TEXT ZUR ANALYSE:
↓

Und nennt als Beispiel eine in den USA durchgeführte Untersuchung: Dabei hätten sowohl Leugner/inn/en des Klimawandels als auch Klimaschützer/inn/en rationale Argumente für und gegen ihre Haltung zu lesen bekommen. Steyrer: „Es hat sich gezeigt, dass nur das aufgenommen wurde, was ihre bisherige Meinung bestätigt hat. Es ist also nicht verwunderlich, wenn Politik und Parteien lernen, ihren Zielgruppen das zu ‚servieren‘, was diese hören wollen“, so Steyrer. Darüber hinaus würden Politiker/inn/en, so Nadine Thielemann, Professorin am Department für Fremdsprachliche Wirtschaftskommunikation der WU, immer stärker in dem Bewusstsein agieren, ständig von Medien und Wähler/inn/en beobachtet und bewertet zu werden.

↑

DIE AUFGABE:
Kannst du aus dem Text zur Analyse den Abschnitt von „Und nennt als“ bis einschließlich „bewertet zu werden.“ unverändert ausgeben?

Gespeicherte Einträge:
↓

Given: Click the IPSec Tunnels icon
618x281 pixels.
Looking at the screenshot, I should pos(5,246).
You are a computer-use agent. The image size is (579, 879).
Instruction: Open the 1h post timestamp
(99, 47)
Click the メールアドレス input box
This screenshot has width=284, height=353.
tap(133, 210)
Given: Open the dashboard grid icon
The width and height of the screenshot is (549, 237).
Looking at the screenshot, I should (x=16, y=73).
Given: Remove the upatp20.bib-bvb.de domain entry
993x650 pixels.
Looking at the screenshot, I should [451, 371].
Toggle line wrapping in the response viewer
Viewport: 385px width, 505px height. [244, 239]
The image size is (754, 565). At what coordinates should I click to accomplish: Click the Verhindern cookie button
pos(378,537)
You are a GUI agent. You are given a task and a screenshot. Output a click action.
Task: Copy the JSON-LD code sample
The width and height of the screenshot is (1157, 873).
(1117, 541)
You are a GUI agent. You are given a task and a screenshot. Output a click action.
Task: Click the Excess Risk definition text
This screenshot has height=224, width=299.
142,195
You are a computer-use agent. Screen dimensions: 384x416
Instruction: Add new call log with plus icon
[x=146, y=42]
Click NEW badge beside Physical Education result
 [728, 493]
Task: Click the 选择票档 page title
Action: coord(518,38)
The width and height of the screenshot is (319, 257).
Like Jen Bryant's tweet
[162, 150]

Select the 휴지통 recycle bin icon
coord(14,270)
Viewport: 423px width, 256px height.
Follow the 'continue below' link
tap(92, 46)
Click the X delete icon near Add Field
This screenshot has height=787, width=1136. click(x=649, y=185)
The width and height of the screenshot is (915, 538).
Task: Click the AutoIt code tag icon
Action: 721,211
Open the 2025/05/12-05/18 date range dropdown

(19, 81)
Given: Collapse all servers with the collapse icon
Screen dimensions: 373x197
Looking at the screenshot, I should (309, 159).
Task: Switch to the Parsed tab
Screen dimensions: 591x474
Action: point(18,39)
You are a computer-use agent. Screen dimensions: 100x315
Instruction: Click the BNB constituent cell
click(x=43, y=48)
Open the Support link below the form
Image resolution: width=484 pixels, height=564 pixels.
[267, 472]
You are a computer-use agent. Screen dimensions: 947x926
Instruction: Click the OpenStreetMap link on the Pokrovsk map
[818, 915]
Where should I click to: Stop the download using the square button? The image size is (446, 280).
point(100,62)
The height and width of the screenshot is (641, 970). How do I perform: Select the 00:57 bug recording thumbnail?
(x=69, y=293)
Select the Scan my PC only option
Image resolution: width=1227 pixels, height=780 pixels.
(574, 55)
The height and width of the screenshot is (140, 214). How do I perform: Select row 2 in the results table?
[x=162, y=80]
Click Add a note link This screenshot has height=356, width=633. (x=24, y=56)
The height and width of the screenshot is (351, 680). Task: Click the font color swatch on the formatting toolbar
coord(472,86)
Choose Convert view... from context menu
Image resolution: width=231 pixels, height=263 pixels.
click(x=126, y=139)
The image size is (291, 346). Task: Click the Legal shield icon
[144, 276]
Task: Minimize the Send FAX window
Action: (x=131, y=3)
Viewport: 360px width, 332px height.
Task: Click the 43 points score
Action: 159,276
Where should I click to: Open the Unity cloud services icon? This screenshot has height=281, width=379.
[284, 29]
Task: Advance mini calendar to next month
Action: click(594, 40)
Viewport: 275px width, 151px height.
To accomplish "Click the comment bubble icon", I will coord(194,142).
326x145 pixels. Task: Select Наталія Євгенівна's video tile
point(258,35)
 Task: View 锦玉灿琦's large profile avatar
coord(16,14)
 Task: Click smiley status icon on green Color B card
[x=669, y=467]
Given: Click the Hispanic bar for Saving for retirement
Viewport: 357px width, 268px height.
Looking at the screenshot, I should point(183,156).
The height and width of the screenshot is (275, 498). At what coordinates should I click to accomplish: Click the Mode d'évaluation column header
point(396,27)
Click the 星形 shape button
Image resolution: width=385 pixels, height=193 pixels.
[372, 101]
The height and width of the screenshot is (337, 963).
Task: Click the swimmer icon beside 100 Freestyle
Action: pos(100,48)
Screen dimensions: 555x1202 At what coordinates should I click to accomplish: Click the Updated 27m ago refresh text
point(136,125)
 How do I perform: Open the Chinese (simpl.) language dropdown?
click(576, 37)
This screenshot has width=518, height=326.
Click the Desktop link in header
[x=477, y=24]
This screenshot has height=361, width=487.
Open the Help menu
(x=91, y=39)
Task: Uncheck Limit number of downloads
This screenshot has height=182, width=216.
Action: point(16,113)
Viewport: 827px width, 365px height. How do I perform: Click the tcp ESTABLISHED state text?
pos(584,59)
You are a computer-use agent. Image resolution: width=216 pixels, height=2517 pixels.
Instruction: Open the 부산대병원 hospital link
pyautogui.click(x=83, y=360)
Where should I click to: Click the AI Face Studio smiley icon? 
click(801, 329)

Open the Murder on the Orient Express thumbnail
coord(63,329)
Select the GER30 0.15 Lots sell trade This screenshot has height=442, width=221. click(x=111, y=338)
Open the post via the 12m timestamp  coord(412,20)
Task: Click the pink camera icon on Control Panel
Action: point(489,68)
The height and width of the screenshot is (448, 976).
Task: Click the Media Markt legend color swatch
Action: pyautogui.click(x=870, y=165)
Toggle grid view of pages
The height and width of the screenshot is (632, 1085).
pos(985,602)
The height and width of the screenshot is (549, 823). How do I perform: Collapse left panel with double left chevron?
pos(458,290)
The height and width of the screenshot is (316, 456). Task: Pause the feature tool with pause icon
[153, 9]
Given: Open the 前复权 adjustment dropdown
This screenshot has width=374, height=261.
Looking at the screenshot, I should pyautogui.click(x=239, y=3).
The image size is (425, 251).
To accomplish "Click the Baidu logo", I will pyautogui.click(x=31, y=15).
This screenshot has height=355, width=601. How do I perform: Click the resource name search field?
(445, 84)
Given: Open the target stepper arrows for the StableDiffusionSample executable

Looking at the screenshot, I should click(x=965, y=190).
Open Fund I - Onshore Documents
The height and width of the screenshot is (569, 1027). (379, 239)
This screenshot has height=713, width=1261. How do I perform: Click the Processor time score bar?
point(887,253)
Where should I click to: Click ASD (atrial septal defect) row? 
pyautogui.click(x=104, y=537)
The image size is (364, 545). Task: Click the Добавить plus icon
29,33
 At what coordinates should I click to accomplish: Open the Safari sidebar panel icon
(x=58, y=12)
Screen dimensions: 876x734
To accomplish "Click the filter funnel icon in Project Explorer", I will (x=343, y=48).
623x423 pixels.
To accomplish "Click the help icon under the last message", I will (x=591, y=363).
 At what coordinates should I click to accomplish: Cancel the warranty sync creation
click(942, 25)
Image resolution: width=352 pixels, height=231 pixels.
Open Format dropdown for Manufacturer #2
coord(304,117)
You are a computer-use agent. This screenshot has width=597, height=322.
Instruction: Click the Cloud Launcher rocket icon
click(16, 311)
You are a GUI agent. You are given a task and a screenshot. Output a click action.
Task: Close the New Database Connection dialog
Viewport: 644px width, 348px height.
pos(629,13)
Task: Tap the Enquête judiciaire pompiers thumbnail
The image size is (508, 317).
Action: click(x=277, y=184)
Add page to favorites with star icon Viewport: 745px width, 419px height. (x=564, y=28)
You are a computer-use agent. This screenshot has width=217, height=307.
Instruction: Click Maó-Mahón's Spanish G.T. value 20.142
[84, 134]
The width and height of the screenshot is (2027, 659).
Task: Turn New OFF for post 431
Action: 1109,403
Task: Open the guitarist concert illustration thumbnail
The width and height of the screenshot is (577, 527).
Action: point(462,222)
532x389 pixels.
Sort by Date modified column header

↑

ERWARTETE ANTWORT:
Und nennt als Beispiel eine in den USA durchgeführte Untersuchung: Dabei hätten sowohl Leugner/inn/en des Klimawandels als auch Klimaschützer/inn/en rationale Argumente für und gegen ihre Haltung zu lesen bekommen. Steyrer: „Es hat sich gezeigt, dass nur das aufgenommen wurde, was ihre bisherige Meinung bestätigt hat. Es ist also nicht verwunderlich, wenn Politik und Parteien lernen, ihren Zielgruppen das zu ‚servieren‘, was diese hören wollen“, so Steyrer. Darüber hinaus würden Politiker/inn/en, so Nadine Thielemann, Professorin am Department für Fremdsprachliche Wirtschaftskommunikation der WU, immer stärker in dem Bewusstsein agieren, ständig von Medien und Wähler/inn/en beobachtet und bewertet zu werden.